§ **Stated task**: Copy all of the material below word for word, leaving the pictures out of your copy.

§ **Records for the exercise**:
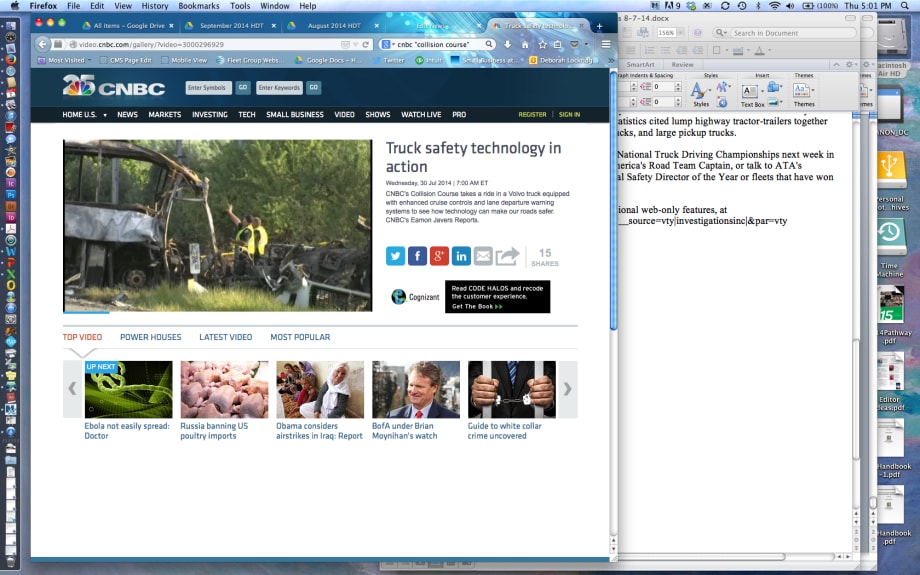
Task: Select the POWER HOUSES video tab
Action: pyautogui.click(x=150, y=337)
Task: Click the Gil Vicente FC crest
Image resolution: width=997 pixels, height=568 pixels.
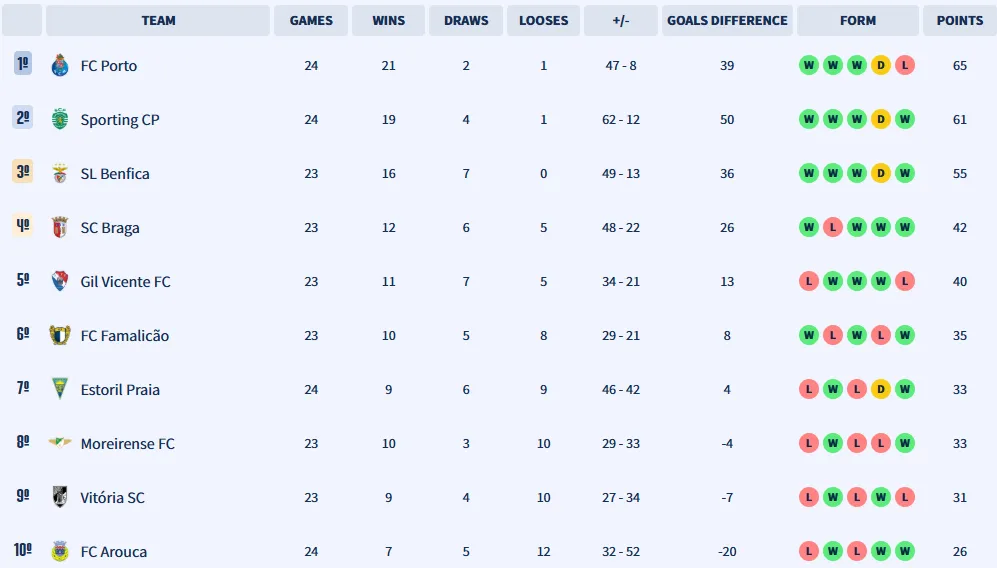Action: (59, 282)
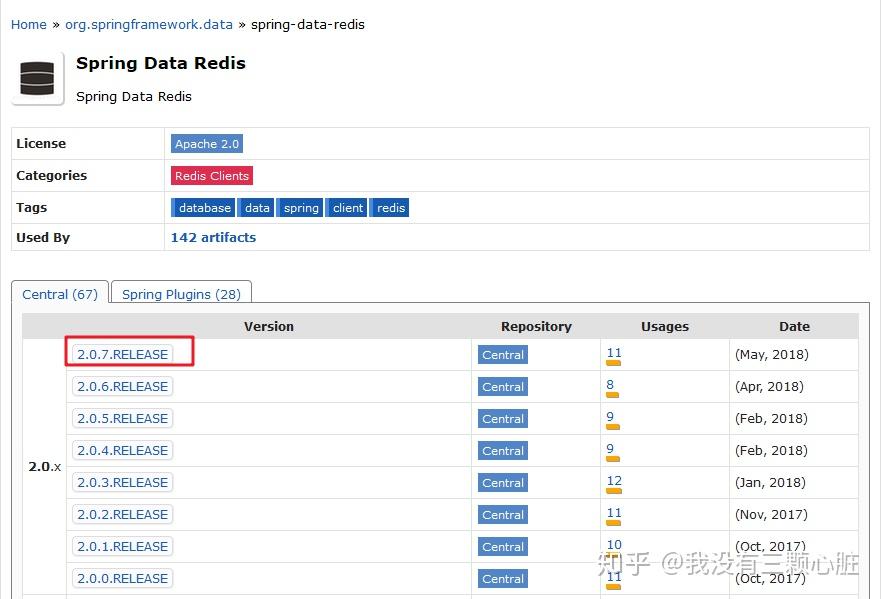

§ **The solution**:
Task: Select the POWER HOUSES video tab
Action: pyautogui.click(x=150, y=337)
Task: Click the Gil Vicente FC crest
Image resolution: width=997 pixels, height=568 pixels.
Action: (59, 282)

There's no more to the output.